Abstract

Diagnosis of breast cancer in young women has been shown to affect their decision-making with regard to fertility and family planning. Limited data are available from populations across the U.S. regarding this issue; thus, we sought to describe fertility concerns and efforts to preserve fertility in a national clinical trial population of young breast cancer patients. The young and strong study was a cluster-randomized controlled trial testing an intervention program for young women with breast cancer. Patients were surveyed within 3 months after diagnosis and at 3, 6, and 12 months after. Surveys asked about sociodemographics, psychosocial domains, fertility concerns, and fertility preservation strategies. Univariable and multivariable models were used to investigate sociodemographic, clinical, and psychosocial predictors of fertility concerns. Of 467 women from 54 clinical sites across the U.S. (14 academic, 40 community), 419 were evaluable regarding fertility concerns. Median age was 40 years (range 22-45), 11% were Black, 6% Hispanic, and 75% had children.
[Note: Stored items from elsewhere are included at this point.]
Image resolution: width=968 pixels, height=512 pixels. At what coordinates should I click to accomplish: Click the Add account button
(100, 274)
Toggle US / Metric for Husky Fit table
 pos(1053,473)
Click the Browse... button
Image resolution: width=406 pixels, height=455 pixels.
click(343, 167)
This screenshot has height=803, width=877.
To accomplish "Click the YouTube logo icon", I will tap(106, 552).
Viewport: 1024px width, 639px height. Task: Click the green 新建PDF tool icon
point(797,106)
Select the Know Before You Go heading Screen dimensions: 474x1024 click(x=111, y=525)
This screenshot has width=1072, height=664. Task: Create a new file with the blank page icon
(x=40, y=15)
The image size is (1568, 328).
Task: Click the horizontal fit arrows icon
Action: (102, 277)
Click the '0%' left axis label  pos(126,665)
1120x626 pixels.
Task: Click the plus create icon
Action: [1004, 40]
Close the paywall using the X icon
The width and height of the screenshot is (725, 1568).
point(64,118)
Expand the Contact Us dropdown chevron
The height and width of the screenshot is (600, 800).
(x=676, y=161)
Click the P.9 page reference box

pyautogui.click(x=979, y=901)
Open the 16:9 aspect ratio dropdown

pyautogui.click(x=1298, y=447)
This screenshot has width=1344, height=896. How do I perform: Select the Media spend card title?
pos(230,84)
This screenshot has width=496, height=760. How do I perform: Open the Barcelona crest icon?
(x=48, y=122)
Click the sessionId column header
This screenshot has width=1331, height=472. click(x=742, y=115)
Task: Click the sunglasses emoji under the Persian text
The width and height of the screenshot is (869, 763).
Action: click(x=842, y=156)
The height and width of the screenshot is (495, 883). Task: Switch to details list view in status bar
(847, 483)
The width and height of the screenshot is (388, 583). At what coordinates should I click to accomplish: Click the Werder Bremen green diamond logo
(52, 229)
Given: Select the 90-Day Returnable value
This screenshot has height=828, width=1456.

Tumor stage was I (35%), II (51%), or III (14%); 82% received chemotherapy. At time of the treatment decision, 133 (32%) participants had fertility concerns, among whom 47% indicated this affected their treatment decisions. Sixty percent of participants reported having discussed fertility with their physician. Twenty percent of those with fertility concerns used fertility preservation strategies. History of difficulty becoming pregnant and younger age were associated with higher odds of fertility concerns in multivariable modeling. Many young women with newly diagnosed breast cancer are concerned about fertility in a way that impacts their treatment decisions. Concerns were discussed, but few used fertility preservation strategies. These findings have implications for counseling young patients.